Study questions:
a) Reproduce the blog excerpt word for word from "The track is" up to and including "was a success.".
b) Condense the paragraph of the blog excerpt beginning "For dinner, we went" into a short bulleted list that keeps its main facts.
*** Page excerpt Section Begins ***
One of the other things I love about this city is people sort of live-and-let-live. You want a burnt-mango colored house with a light aqua garage? Go for it! Outside-the-box is the inside-the-box in SF. People from all over the world living- literally - however they please. Creativity is encouraged, weirdness is the status quo. My kind of place.
On my way out to dinner, I looked out my apartment window and saw this. Minus the suspended wire, this is a pretty incredible view. (Even with the wire, it's not too shabby). I just snapped a quick one because I was running late. I can just walk down 3 minutes to the beach to enjoy one of these in all their glory.
For dinner, we went to my favorite Vietnamese restaurant which makes the best damn bowl of pho on this side of Ho Chi Minh. We ordered the 7-course beef, which is vietnamese beef served in 7 different styles. All were super delicious, I'm drooling just thinking about it tonight. If for no other reason, I couldn't leave the city for fear of missing the food. World class sushi and shabu, Vietnamese, Dim Sum, Mexican, South American, and all the French fusion duck and frogs you can shake a fork at.
Maui may be the best place to windsurf, but I'm pretty convinced this is the best place to windsurf -- and live-- in the US.
I'm told I have quite the imagination, but even I couldn't make something up like this. A recent search of Amazon.com gave me this as a result. It's only $.99 for the mp3 download, so it couldn't hurt right? That's a lot less than a jibing lesson.
The track is 10 minutes long... I'm dying to hear it.
Tuesday, October 14, 2008
On my last night in Maui, we went to a party hosted by the folks over at Quatro/Goya/FWD. They have a kick-ass store that has been well-documented in Dave's blog (note to self -- don't hang out with Dave if you want original content in your blog, he's gonna post everything before you can ;-)).
Anyway, there were some really good windsurfers there, and I had actual conversations with some of them. Some of the folks that were there were Levi Siver, Kai Katchadorian, Keith Taboul, Francisco Goya, and Jake Miller. Sure they put their boardshorts on one leg at a time, but after that, they throw big back loops in double-mast-high waves.
Nevertheless, they were all super friendly and none of them kicked my ass for ogling their girlfriends, so I guess it was a success.
*** Page excerpt Section Ends ***
*** Data for review Section Begins ***
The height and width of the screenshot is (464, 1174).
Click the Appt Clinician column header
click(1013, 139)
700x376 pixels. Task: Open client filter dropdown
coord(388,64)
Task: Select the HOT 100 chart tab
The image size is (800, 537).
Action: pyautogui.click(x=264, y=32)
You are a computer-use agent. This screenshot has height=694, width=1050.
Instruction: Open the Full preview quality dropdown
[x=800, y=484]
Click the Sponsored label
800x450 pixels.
*** Data for review Section Ends ***
Answers by task:
a)
The track is 10 minutes long... I'm dying to hear it.
Tuesday, October 14, 2008
On my last night in Maui, we went to a party hosted by the folks over at Quatro/Goya/FWD. They have a kick-ass store that has been well-documented in Dave's blog (note to self -- don't hang out with Dave if you want original content in your blog, he's gonna post everything before you can ;-)).
Anyway, there were some really good windsurfers there, and I had actual conversations with some of them. Some of the folks that were there were Levi Siver, Kai Katchadorian, Keith Taboul, Francisco Goya, and Jake Miller. Sure they put their boardshorts on one leg at a time, but after that, they throw big back loops in double-mast-high waves.
Nevertheless, they were all super friendly and none of them kicked my ass for ogling their girlfriends, so I guess it was a success.

b)
- Dinner was at the writer's favorite Vietnamese restaurant, which makes the best pho "on this side of Ho Chi Minh."
- The order was the 7-course beef, Vietnamese beef served in seven different styles, and all of it was delicious.
- The food alone would keep the writer from leaving the city: sushi and shabu, Vietnamese, dim sum, Mexican, South American, and French fusion duck and frogs.